Turn the lines of the material into a JSON list of strings, one string per line and no blank lines, starting at the line with "Task: Click the right arrow navigation icon" and running through the last line of the material.

Interface element material
^^^^^^^^
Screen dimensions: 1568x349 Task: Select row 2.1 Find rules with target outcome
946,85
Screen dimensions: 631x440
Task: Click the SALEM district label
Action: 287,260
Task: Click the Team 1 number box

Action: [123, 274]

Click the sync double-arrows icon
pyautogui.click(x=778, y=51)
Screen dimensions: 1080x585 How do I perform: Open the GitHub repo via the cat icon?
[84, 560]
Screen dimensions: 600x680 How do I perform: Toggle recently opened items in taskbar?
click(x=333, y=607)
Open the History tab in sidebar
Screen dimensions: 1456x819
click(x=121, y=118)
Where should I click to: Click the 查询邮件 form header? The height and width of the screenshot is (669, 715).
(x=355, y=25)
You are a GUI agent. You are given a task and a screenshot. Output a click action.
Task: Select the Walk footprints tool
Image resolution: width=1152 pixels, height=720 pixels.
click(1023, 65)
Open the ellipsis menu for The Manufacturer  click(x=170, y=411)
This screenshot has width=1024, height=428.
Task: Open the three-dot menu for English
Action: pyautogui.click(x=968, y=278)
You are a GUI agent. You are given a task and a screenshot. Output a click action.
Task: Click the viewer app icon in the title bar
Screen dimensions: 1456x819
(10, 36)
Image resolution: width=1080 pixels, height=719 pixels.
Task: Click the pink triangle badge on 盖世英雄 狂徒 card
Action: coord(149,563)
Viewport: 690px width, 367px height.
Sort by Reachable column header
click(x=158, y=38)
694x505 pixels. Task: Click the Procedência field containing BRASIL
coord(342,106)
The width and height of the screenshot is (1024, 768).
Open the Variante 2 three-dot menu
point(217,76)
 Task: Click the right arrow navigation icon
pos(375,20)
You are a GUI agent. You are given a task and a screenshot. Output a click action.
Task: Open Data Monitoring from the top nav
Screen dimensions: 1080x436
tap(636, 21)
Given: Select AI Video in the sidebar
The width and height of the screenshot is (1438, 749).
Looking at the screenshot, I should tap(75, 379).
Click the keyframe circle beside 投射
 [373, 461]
^^^^^^^^
Exercise answer:
[
  " Task: Click the right arrow navigation icon",
  "pos(375,20)",
  "You are a GUI agent. You are given a task and a screenshot. Output a click action.",
  "Task: Open Data Monitoring from the top nav",
  "Screen dimensions: 1080x436",
  "tap(636, 21)",
  "Given: Select AI Video in the sidebar",
  "The width and height of the screenshot is (1438, 749).",
  "Looking at the screenshot, I should tap(75, 379).",
  "Click the keyframe circle beside 投射",
  " [373, 461]"
]